A chamada dos partidos a Belém deveria servir também - mas Cavaco não o fará certamente, porque isso significaria um confronto directo com todos os partidos, um agudizar da crise política não desejável neste momento - para que se revelasse o que divide os partidos, o que os une e o que os separa. Deveria servir também para que ficasse claro que BE e PCP não fazem parte deste "campeonato", pois só vetam soluções. Centrais sindicais e patronato também deveriam passar por Belém. O país tem o direito de saber o que pensam desta crise os políticos e os parceiros sociais. Que análise fazem, que soluções preconizam. Cavaco Silva está em condições de ouvir todos eles e de transmitir aos portugueses um balanço da situação.
Independentemente de se saber quem fala verdade, o país não pode, perante uma crise como a que vivemos, ver o líder da Oposição reclamar testemunhas para as suas conversas com o primeiro-ministro. Aceitarão os portugueses saber que o primeiro- ministro que têm ou o principal candidato a primeiro-ministro - um deles - mente sobre assuntos desta gravidade? Estaremos assim tão perto de, sob o ponto de vista ético, bater no fundo?
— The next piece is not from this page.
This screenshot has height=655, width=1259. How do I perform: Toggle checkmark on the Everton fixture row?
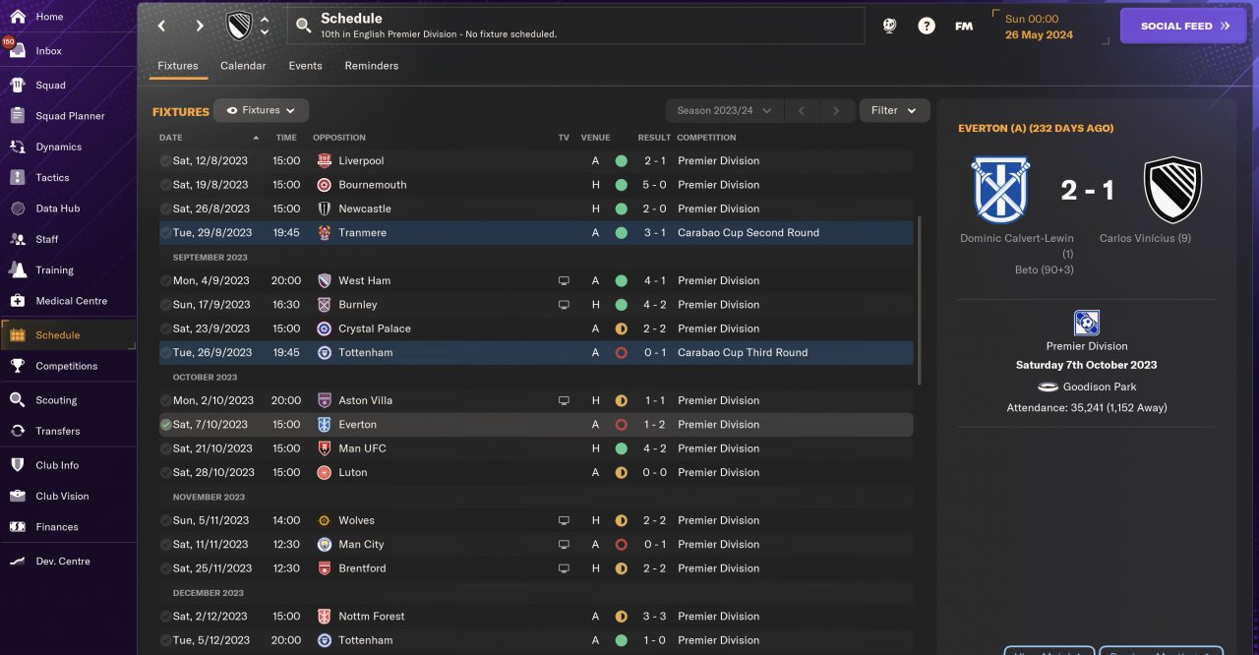[x=165, y=425]

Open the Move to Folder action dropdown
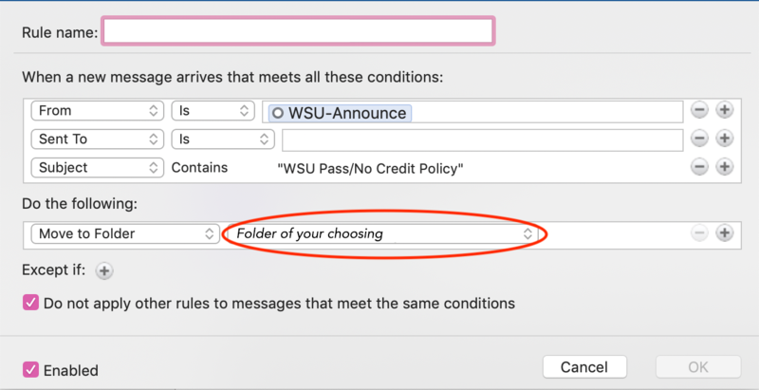tap(125, 233)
Uma nota mais: Manuel Alegre quis puxar Cavaco para a posição de candidato quando mais lhe convinha a ele. Cavaco resistiu, e bem. Não restam assim dúvidas de que, embora todos saibamos que vai ser candidato a segundo mandato, está em pleno exercício das suas funções e munido de toda a legitimidade para dialogar com os partidos. Manuel Alegre, no seu papel de candidato, é que terá dificuldade em, sobre este tema do Orçamento, concertar uma posição com os seus apoiantes do PS e do BE.